How prices are moving

The cool-down is not hitting every type of home the same way. Metro data from Redfin show a typical Miami home at around $680,000 in March, and the first quarter market report from Miami Realtors also pegs the quarter’s median near $680,000. That pairing, fairly steady medians alongside softer condo sales and longer listing times in parts of the county, signals a market that still has plenty of appetite at the high end while quietly handing more negotiating power to buyers in weaker segments.

Municipal winners and losers

The municipal breakdown from the Property Appraiser draws some sharp contrasts. Florida City’s estimated taxable values climbed about 11.7%, and Opa-Locka’s rose roughly 10.4%, including new construction in both. Indian Creek saw an increase of about 10.3% with no new construction recorded at all. North Miami Beach posted the biggest gain in existing-property values, roughly 15.2%, even though its new-construction figure went negative last year, signaling that demolitions outpaced additions. Aventura, by contrast, barely budged, with existing values rising less than 1% and only about $7 million in new construction this year. All of these municipal figures come from the Property Appraiser’s June 1 estimates.

What it means for owners and budgets

Because those June 1 estimates feed directly into local budget planning, a modest countywide bump can still leave some city halls scrambling while others discover an unexpected cushion. Budget staffers and elected officials are also keeping a close eye on state-level property tax relief proposals and the calculations that will shape fall tax bills, as reported by the Miami Herald.

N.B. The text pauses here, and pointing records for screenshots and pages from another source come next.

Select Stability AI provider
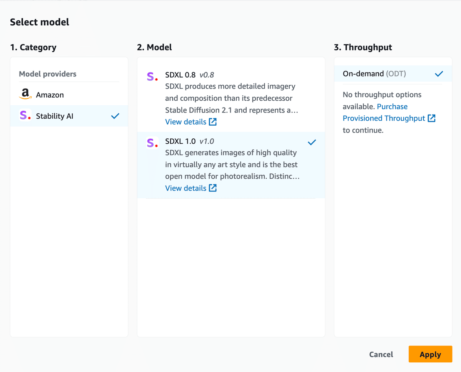Image resolution: width=461 pixels, height=372 pixels. [x=69, y=116]
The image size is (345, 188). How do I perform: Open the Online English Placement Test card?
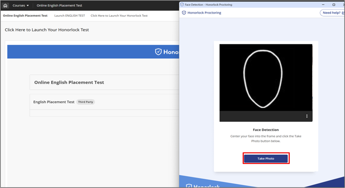point(69,83)
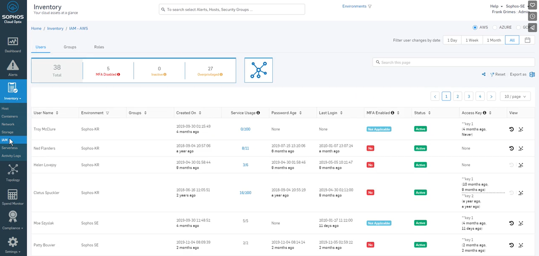The height and width of the screenshot is (256, 539).
Task: Open the 10 / page dropdown
Action: [515, 96]
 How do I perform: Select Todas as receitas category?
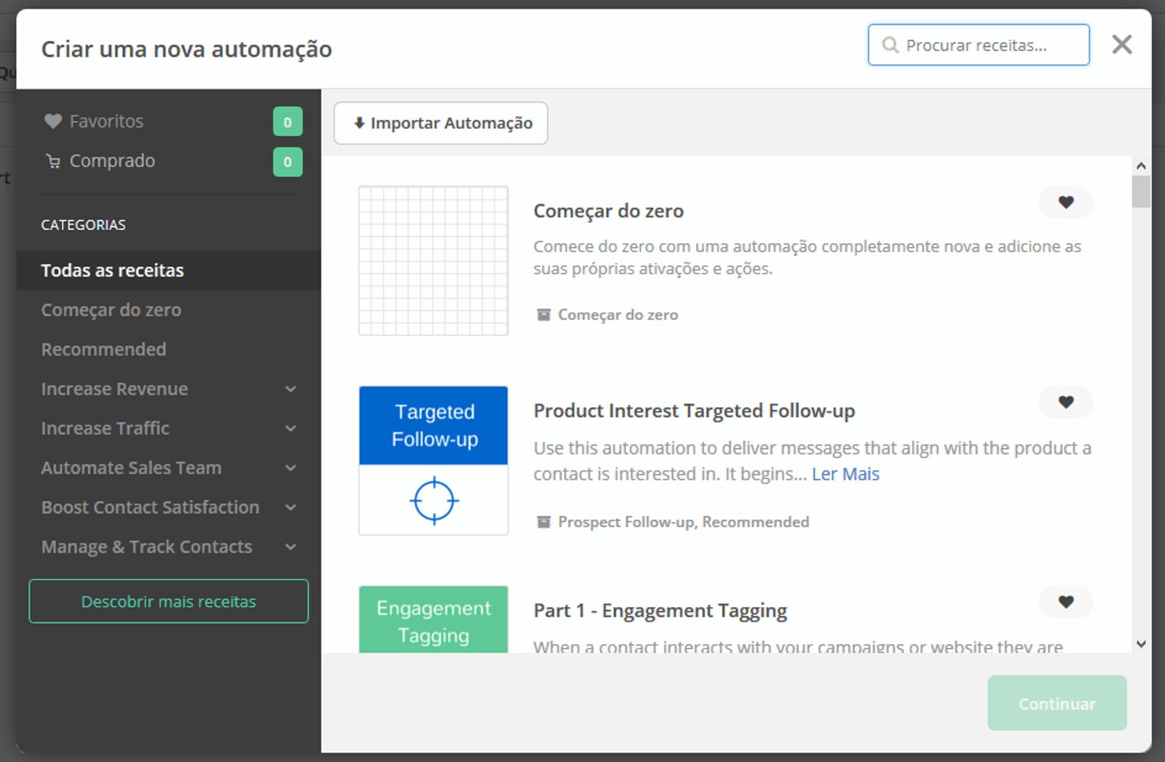coord(113,271)
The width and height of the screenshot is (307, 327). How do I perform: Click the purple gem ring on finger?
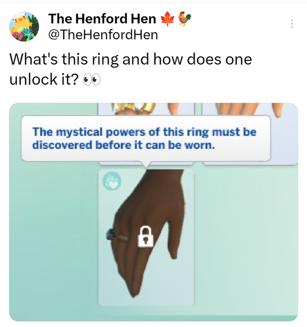pyautogui.click(x=111, y=234)
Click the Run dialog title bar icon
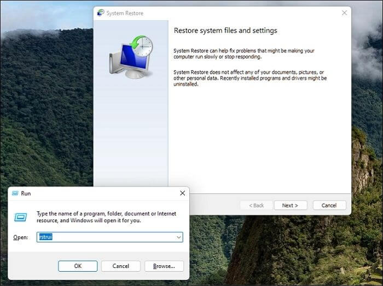 pos(14,193)
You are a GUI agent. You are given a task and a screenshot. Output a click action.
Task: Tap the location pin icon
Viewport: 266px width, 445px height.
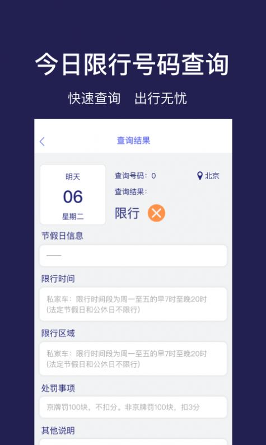point(200,176)
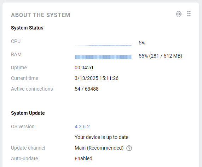Click the Current time value

tap(97, 78)
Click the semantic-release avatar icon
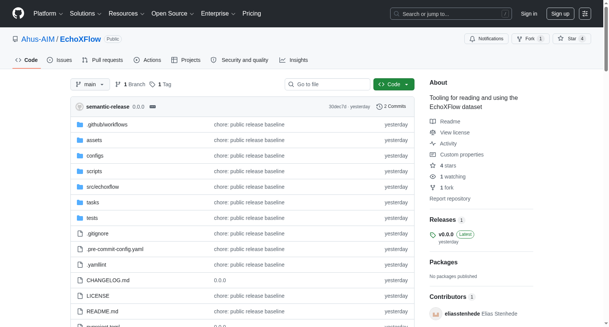The width and height of the screenshot is (609, 327). (x=80, y=107)
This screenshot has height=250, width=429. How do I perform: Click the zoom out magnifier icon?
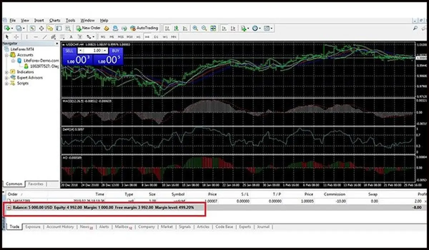(x=204, y=28)
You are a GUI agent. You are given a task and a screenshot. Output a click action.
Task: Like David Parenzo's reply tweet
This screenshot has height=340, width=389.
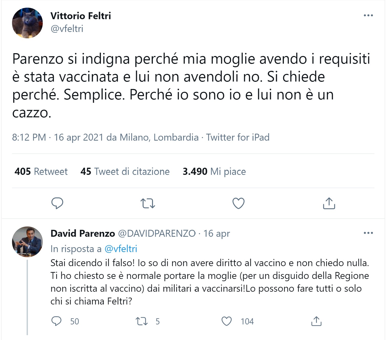tap(226, 321)
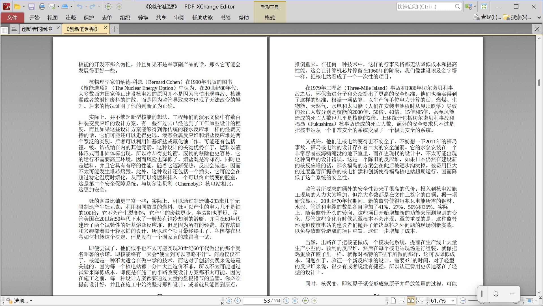Click the Save document icon
Screen dimensions: 543x306
31,7
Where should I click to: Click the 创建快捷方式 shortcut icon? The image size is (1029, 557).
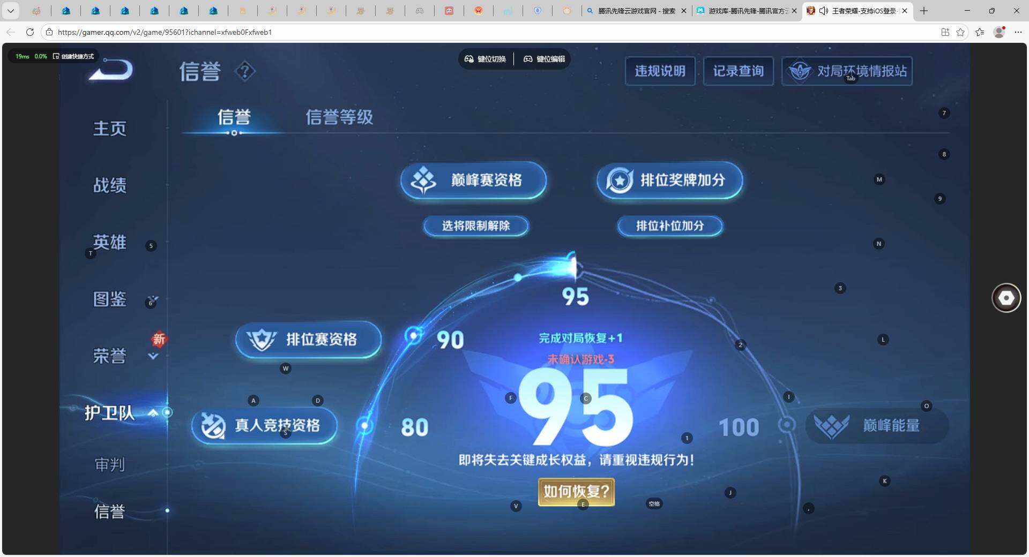pyautogui.click(x=56, y=56)
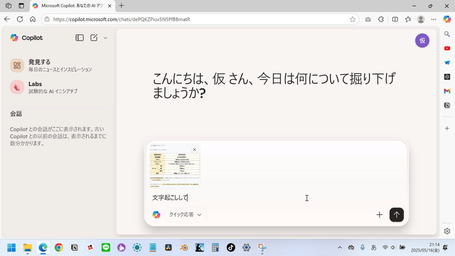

For homeowners, especially condo owners in older buildings, the pressure is much more personal. Tougher inspection, recertification and reserve-fund rules have driven up association costs and can chip away at resale values. Legal and industry reviews of the post-Surfside regulatory changes find that these inspection and reserve requirements are reshaping the condo landscape and, in many cases, increasing the cost of owning units in aging buildings, according to the American Bar Association.